You are viewing a plain text version of this content. The canonical link for it is here.
Posted to dev@tvm.apache.org by James Gilles <no...@github.com> on 2019/04/08 01:31:45 UTC

[dmlc/tvm] [RFC] More PackedFunc metadata (#2983)

(Moved from #2981)

Proposal: add type signature metadata to PackedFunc

 Each `PackedFunc` would have an optional field describing what arguments it takes and what type it returns. This field would be automatically populated during conversion from a `TypedPackedFunc`.

Once we have these type signatures, we could use them to generate bindings in new languages (i.e., Rust) and get coverage of a good chunk of TVM's API for free.

This would result in much easier-to-maintain language bindings (not only for the runtime, for the compiler stack too) and might allow us to eventually rip out a lot of the manually-written stuff in e.g. the Python bindings.

The downside of this idea is that it would result in some fairly hairy codegen, which can be difficult to maintain. It would also add small amounts of overhead to the tvm runtime system; we could reduce that issue by adding a #define to disable the type metadata. Also, as @tqchen pointed out, the generated code might be lower-quality than handwritten bindings.
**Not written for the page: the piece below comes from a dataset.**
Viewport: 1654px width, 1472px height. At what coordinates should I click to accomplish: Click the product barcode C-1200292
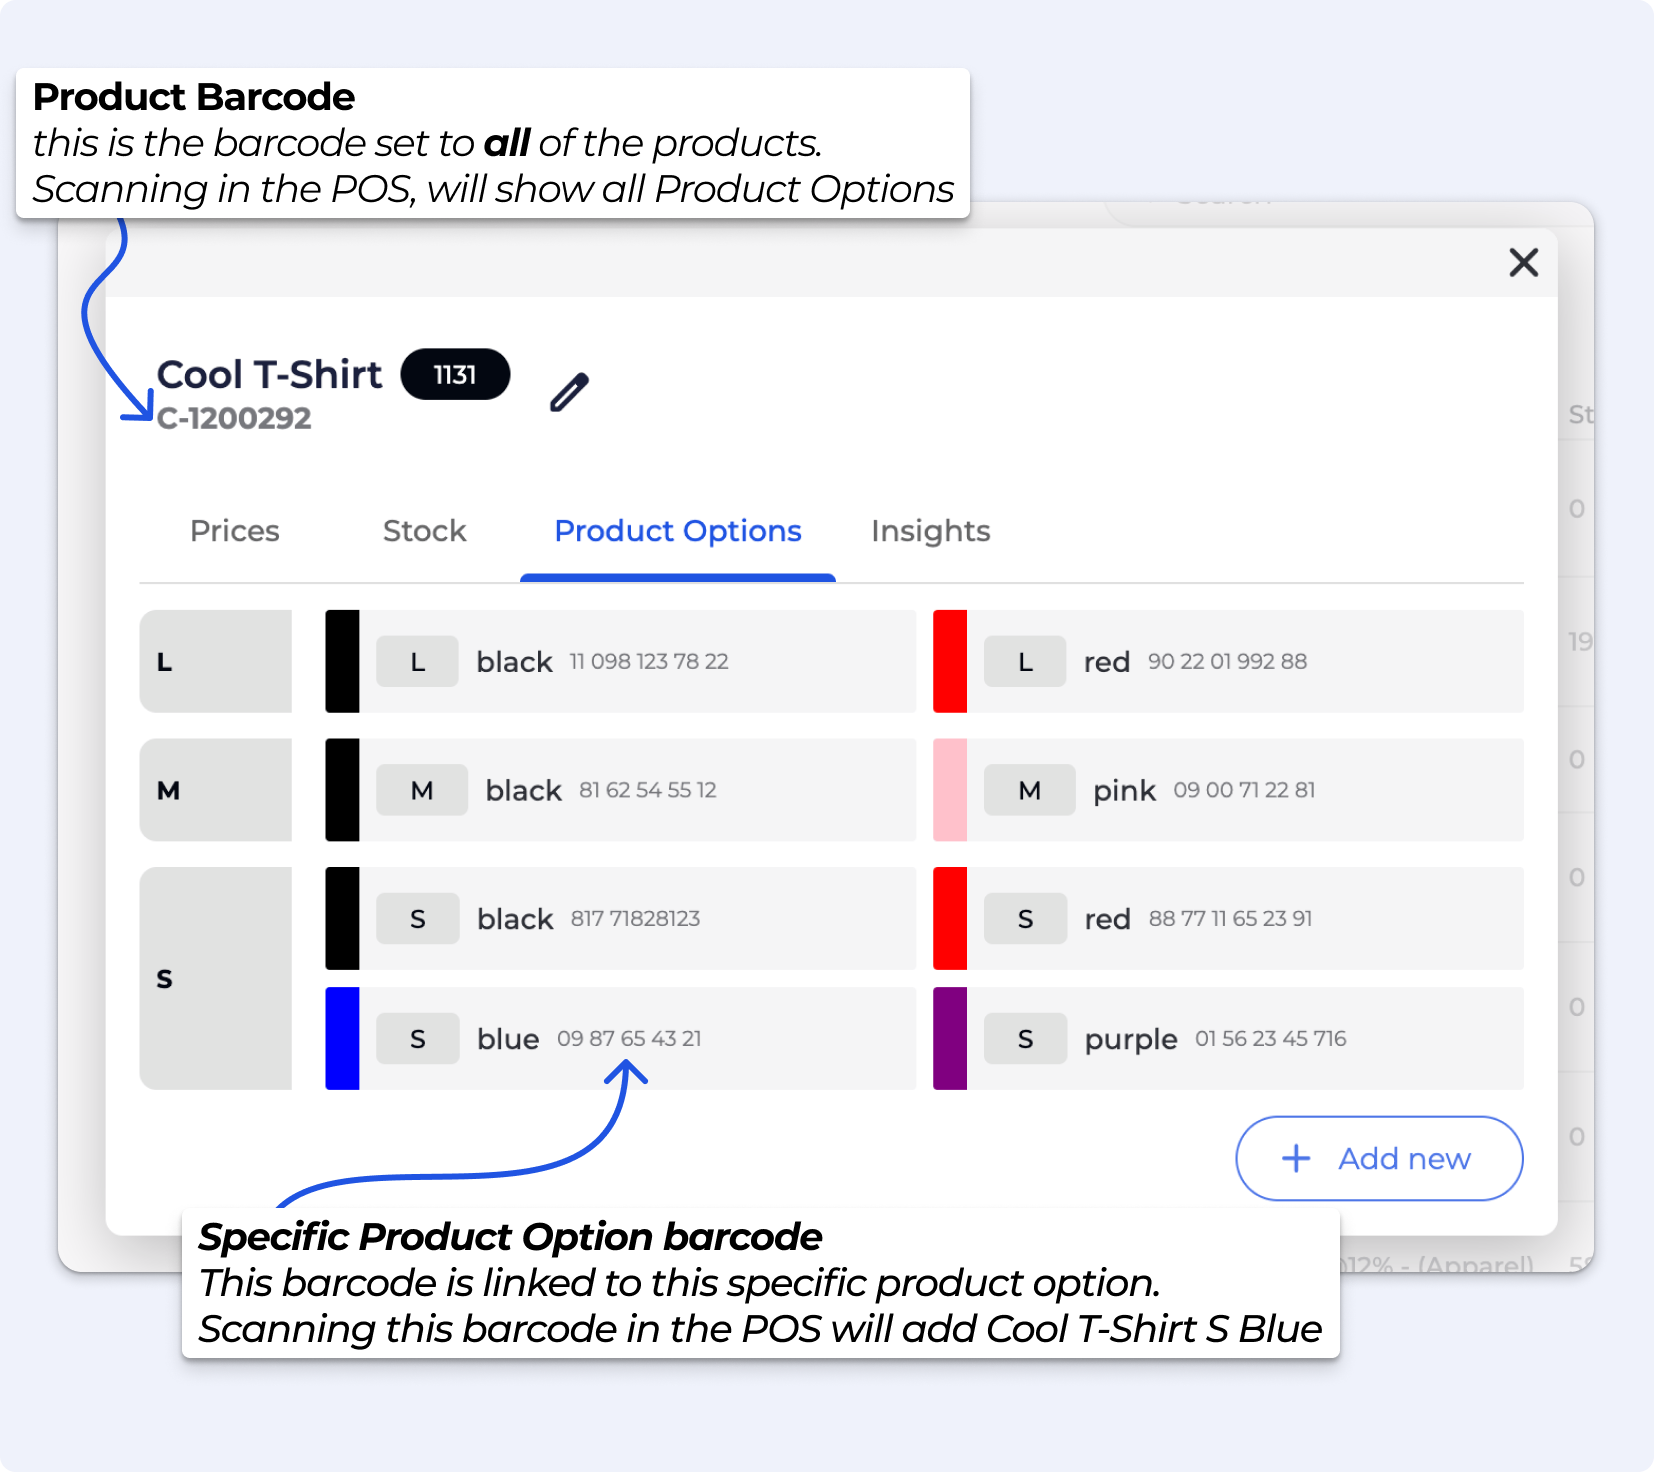(x=234, y=418)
A few extensions of this idea:
- Add more compile-time metadata to the Node heirarchy, allowing codegen to access their methods / attributes.
- Add docstrings to PackedFuncs to allow auto-generation of documentation.
- Allow `std::variant` or equivalent in `TypedPackedFunc` signatures. Lots of PackedFuncs have arguments that can be one of a few types (e.g. Int or Expr); a simple extension to the PackedFunc system + runtime type system would allow these to be described automatically. 

-- 
You are receiving this because you are subscribed to this thread.
Reply to this email directly or view it on GitHub:
https://github.com/dmlc/tvm/issues/2983

Re: [dmlc/tvm] [RFC] More PackedFunc metadata (#2983)

Posted by Tianqi Chen <no...@github.com>.
One thing I would like to mention is that manual wrapping has its merit :)

Take the following wrapper code for scan as an example. By manually wrapping it in python, we can benefit from:
- A clear signature that users can look up
- Keyword argument and default value
- Python-specific documents, in particular, the type signature and most importantly code examples.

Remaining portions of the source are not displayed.